2022-12-01

Pyenv, poetry and other rascals - modern Python dependency and version management

On modern Python versions, environments and dependencies management.

PIP

Pip is a tool most of you should already know. It's used to install packages used in python development and since a couple of version already, is shipped with Python by default. But what does it exactly mean to install packages?

In short pip just provides tooling around downloading packages from Python Package Index – PYPI. It's a default index of Python packages where almost anyone can add packages. Default is a good word, because pip allows us to use different indexes. So for example your company could have it's self-hosted version of packages and then use it as a private version of pypi. This allows for example better packages verification, only private network calls during CI/CD/development processes. It's quite interesting option especially given latest malicious attacks on popular Python open source packages.

Package index

What exactly is a Package Index?

Actually nothing complex. It's just a http server, let's say, that provides a list of bundles of Python code – packages and some metadata about them. Nothing more.

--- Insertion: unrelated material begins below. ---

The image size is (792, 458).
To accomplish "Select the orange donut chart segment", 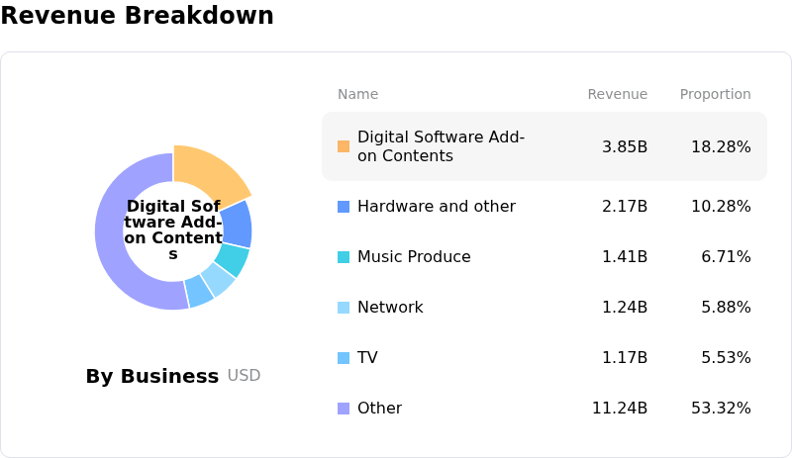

Fun take-home assignment to experiment with something new: try to implement your own version of pypi and add there certain features like token-protected package access or even more tokens with granular permission feature.

Command overview

pip install package
pip install "package>=1.0"
pip install package==1.0
pip install r requirements.txt

pip uninstall package

pip list #  lists all packages globally
pip list --outdated

pip freeze  #  lists packages globally but without dependencies of pip and build stuff
pip freeze > requirements.txt  # most naive way of dependency management =

pip show package
pip search "query"

Default package installation

Usually the case is that we have one, maximum two backwards incompatible versions of Python installed on our machine. In the past it used to be Python2 & Python3, Nowadays most of the time just Python3 is installed as Python2 reached EoL.

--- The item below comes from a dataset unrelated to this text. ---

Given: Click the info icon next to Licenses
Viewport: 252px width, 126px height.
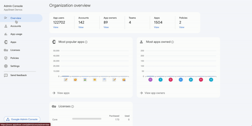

Anyhow. This means that in the Dark Ages or by default one would install the packages globally, for the whole system. That’s is bad for multitude of reasons. As for what installing package means, in a very big summary, it’s nothing more than downloading a bundle of python code structured in a certain way, that gets downloaded and put in a given directory of python installation, with additional steps possible inbetween.

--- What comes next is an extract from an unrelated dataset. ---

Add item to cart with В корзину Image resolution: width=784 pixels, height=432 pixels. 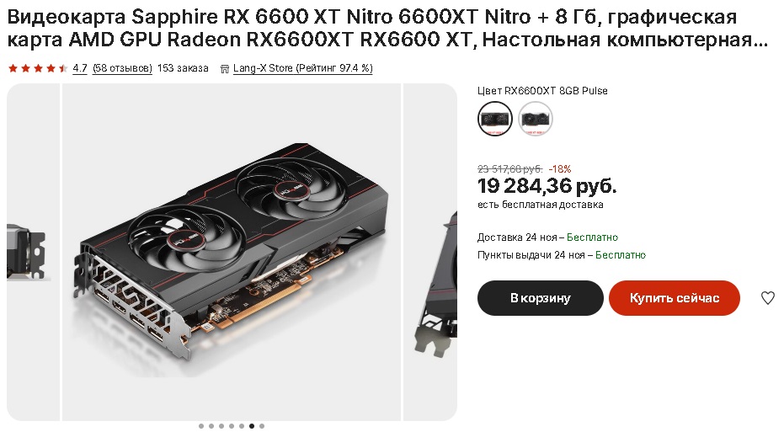540,298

What if project A requires package Z in version 1.0.0, but project B requires package Z in version 2.0.0? Would you reinstall this package every time you switch to different projects?

virtualenv

To combat the problem described in the previous paragraph -> packages getting installed globally, virtualenv came around. In short, it’s something that allows us to "create" another, "instance" of installation of Python. Eg. For a given project only instead of system-wide.

This way we can have various python package versions for various projects.

Subset of virtualenv functionalities comes integrated with default CPython installation from version 3.3 onwards as venv module.

Poetry

What if pip and virtualenv had a love child that was also doing steroids? Well, we'd obtain Poetry.

The problem with pip is usually dependency version management.

Even if we know, our project A, requires package Z in version 1.0.0, usually at the first glance, pip doesn’t tell us about the dependencies of this Z package.

It introduces the possibility of problems when your project reaches a point where it has a little bit more packages installed. Because these packages also have dependencies and their dependencies also have them.

Usually it’s not a dependency hell like in the JS worlds, but at some point it can also get a bit tricky if you only lock the dependencies at the top level.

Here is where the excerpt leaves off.